> [Testo del documento]
********************

I primi ad allertare gli altri paesi europei sono stati i francesi che – con la loro agenzia di cybersecurity ANSSI – hanno in mano un potentissimo strumento con esperienza ormai ventennale. Sono loro […] ad aver alzato il livello di allarme, nella seconda metà di gennaio, su una nuova ondata di attacchi ransomware provenienti da soggetti russi.
Il “ransomware” è una forma di software maligno utilizzato da bande criminali, che funziona criptando i dati delle aziende vittime, e offrendo loro una chiave in cambio di un pagamento. Un riscatto, gli hacker stanno entrando poi sui server: segno che le architetture di moltissime aziende (non solo italiane) sono a dir poco indietro. I gruppi di hacker ransomware non hanno legami statuali ma Putin concede benevolenza, una sorta di tacito accordo: se attaccate aziende occidentali, non vi faremo niente, e anzi magari vi premieremo. Non sono gli hacker “del” Cremlino (quelle sono unità ormai embeddate e leggendarie dei servizi russi, i giovani di Apt29, che è nei servizi esteri, o quelli di “Sandworm”, che è nel Gru), ma hacker utili al Cremlino.

********************

(Voci archiviate)
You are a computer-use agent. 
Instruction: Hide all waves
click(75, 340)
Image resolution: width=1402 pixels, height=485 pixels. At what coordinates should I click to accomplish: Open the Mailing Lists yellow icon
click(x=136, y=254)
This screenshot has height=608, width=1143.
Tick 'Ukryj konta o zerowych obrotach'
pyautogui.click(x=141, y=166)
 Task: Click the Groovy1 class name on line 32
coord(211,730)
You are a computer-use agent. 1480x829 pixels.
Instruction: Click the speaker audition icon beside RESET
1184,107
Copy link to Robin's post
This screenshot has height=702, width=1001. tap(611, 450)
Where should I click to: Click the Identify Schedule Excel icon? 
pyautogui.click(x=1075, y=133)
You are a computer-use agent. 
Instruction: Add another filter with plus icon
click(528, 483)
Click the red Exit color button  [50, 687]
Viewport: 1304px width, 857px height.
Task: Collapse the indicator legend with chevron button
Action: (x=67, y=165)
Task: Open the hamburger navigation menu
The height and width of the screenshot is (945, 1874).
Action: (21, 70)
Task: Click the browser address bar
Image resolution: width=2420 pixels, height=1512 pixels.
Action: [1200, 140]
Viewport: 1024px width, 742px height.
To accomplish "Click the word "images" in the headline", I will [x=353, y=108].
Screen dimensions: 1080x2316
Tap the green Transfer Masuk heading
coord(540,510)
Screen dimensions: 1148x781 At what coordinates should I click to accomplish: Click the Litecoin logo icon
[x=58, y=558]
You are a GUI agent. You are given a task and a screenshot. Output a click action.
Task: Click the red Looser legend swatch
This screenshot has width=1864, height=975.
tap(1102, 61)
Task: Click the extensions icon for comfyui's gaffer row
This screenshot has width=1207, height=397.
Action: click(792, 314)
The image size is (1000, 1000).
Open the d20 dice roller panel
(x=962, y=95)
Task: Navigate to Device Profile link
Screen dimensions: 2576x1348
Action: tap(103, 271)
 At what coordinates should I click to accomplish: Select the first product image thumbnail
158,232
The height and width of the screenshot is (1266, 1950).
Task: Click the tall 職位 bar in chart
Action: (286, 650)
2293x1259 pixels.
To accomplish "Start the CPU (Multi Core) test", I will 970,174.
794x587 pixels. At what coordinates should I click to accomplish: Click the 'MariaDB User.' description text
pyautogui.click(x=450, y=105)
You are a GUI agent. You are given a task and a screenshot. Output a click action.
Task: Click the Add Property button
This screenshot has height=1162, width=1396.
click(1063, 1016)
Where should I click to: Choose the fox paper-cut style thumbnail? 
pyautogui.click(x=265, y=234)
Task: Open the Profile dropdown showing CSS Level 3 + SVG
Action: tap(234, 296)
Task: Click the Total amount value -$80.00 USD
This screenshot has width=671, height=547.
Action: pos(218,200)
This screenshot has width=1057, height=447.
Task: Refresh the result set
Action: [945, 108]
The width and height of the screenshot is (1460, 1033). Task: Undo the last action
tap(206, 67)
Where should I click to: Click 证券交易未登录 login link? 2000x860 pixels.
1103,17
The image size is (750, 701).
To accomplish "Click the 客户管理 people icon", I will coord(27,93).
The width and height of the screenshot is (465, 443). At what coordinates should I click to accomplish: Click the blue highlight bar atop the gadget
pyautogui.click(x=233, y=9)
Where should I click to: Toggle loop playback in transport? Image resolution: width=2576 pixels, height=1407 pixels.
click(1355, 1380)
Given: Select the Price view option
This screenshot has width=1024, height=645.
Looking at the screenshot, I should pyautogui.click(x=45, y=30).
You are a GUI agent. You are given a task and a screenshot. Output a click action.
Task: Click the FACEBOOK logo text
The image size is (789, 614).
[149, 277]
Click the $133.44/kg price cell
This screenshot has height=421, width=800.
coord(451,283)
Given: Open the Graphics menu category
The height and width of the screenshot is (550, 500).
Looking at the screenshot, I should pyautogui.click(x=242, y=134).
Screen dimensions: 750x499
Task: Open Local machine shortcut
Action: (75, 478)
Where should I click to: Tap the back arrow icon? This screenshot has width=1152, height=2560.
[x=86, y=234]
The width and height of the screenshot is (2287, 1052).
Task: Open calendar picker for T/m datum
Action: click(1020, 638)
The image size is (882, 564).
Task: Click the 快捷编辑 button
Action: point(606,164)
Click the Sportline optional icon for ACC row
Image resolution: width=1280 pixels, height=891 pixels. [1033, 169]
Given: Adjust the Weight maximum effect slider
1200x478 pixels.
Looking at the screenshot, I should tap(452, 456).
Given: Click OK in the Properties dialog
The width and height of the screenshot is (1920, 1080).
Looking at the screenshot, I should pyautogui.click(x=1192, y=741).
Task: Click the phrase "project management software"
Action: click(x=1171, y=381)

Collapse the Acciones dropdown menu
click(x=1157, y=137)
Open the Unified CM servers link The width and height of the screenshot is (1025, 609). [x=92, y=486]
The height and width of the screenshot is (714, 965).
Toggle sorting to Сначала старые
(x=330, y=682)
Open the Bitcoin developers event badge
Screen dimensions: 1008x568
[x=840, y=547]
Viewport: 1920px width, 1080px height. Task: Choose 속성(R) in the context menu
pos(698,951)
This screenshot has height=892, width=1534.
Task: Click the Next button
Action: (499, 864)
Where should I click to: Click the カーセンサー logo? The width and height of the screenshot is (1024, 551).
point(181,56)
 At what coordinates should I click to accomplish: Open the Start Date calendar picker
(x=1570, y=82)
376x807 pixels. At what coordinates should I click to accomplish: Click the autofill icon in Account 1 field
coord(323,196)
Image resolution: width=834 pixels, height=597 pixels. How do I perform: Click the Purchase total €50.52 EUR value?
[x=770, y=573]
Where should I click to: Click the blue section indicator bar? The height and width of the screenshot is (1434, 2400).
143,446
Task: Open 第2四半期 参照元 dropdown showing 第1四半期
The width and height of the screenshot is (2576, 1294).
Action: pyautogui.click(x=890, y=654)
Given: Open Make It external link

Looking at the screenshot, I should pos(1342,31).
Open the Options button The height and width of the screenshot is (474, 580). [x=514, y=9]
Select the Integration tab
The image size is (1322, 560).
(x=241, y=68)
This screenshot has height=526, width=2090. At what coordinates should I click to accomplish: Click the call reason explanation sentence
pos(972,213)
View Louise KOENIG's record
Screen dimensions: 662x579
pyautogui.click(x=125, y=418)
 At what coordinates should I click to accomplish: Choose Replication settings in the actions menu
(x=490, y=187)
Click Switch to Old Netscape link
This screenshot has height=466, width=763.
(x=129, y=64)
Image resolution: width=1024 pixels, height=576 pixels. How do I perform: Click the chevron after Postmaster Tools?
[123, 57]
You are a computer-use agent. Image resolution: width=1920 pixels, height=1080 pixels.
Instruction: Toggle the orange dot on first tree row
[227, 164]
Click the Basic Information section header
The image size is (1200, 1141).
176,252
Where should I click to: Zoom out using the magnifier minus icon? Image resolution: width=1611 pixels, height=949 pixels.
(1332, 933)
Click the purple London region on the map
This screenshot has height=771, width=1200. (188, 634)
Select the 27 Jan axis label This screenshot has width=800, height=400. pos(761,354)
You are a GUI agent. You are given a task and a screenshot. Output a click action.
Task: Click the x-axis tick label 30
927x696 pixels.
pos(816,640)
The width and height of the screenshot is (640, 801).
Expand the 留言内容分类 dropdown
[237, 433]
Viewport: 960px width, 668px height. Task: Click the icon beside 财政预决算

********************

Per favore, prosegui il testo sugli attacchi ransomware di matrice russa, riprendendo subito dopo la sua ultima frase.

Lockbit, un gruppo che secondo numerosi esperti di cybersicurezza ha membri per lo più in Russia, e che la società di analisti Trend Micro definisce «una delle bande criminali più professionalmente organizzate nell’underground criminale». Lockbit è conosciuto in Italia perché rivendicò un attacco all’Agenzia delle entrate (Sogei poi smentì), e colpì la Regione Lazio – sempre giovedì scorso un attacco ransomware ha colpito Acea e tutte le sue controllate nell’energia: qui il gruppo attaccante si chiama Black basta, anche loro sono russofoni.
L’Italia è stata il terzo paese più colpito nel mondo da attacchi ransomware, con 40 aziende e soggetti attaccati e ricattati, dopo Stati Uniti (con 289) e Regno Unito (48), e prima di grossi paesi come Germania (34), Canada (1), Francia (27).
E i primi due soggetti più pericolosi – scrive il report – sono le gang Conti e Lockbit. Conti, capaci di un’estorsione complessiva di 180 milioni di dollari nel 2021 e considerata la gang più pericolosa al mondo, ha perso il primato nel 2022, cedendolo appunto a Lockbit.
(da La Stampa)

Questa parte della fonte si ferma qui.